Plaintiff next contends that the ALJ’s, finding that Plaintiff was capable of performing her past relevant work as a “cleaner,” Docket Entry No. 11 at 29, is unsupported by the testimony of the vocational expert. Id. at 78-79. For this finding, the ALJ relied upon her third hypothetical question to the vocational expert who testified that Plaintiffs past work as a “cleaner” could not be performed with Plaintiffs limitations under the DOT. Id. at 78, 80. Upon review of the vocational expert’s testimony and given Plaintiffs combined impairments and demonstrated work history, the Court agrees with Plaintiff that the ALJ’s interpretation of the vocational expert’s testimony is erroneous. See SSR 00-4p, 2000 WL 1898704 (Dec. 4, 2000) (“Use of Vocational Expert and Vocational Specialist Evidence, and Other Reliable Occupational Information in Disability Decisions”).

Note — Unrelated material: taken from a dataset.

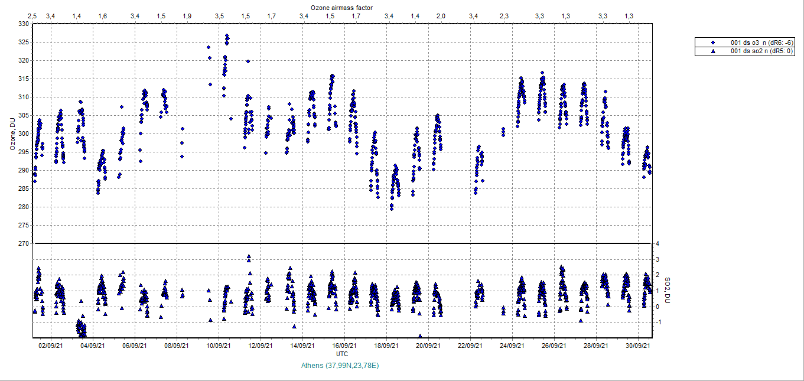This screenshot has height=381, width=804.
Task: Click the highest ozone point near 10/09/21
Action: pyautogui.click(x=227, y=36)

For these collective reasons, the Court concludes that Plaintiffs motion for judgment on the record (Docket Entry No. 26) should be granted and Plaintiff awarded benefits.

An appropriate Order is filed herewith.

. For clarity, the Court notes that its citations to the Administrative Record refer to the original page number contained in the Administrative Record.

. Spinal enthesopathy is a condition resulting from ossification and degeneration of the paraspinal ligaments secondary to attrition. See http://www.emedicine.medscape.com "spinal entheseopathy.” Imaging in Diffuse Idiopathic Skeletal Hyperostosis.

. See http://www.orthosurg.ucsf.edu "LSO” Lumbo-Sacral Orthosis. A brace that focuses immobilization and support on the lumbar spine.

. Tenosynovitis is inflammation of the protective sheath (synovium) that covers tendons (the cord that joins muscles to the bone). The goal of treatment is to relieve pain and reduce inflammation. Rest or keeping the affected tendons still is essential for recovery. “Teno-synovitis,” Medline Plus, http://www.nlm.nih. gov/medlineplus/ency/article/001242 .htm.

. See American Psychiatric Association Diagnostic and Statistical Manual of Mental Disorders, Text Revision 34 (4th ed.2000) (noting GAF scores between 41 and 50 indicate serious symptoms), cited by Gayheart v. Comm'r of Soc. Sec., 710 F.3d 365, 368 (6th Cir.2013).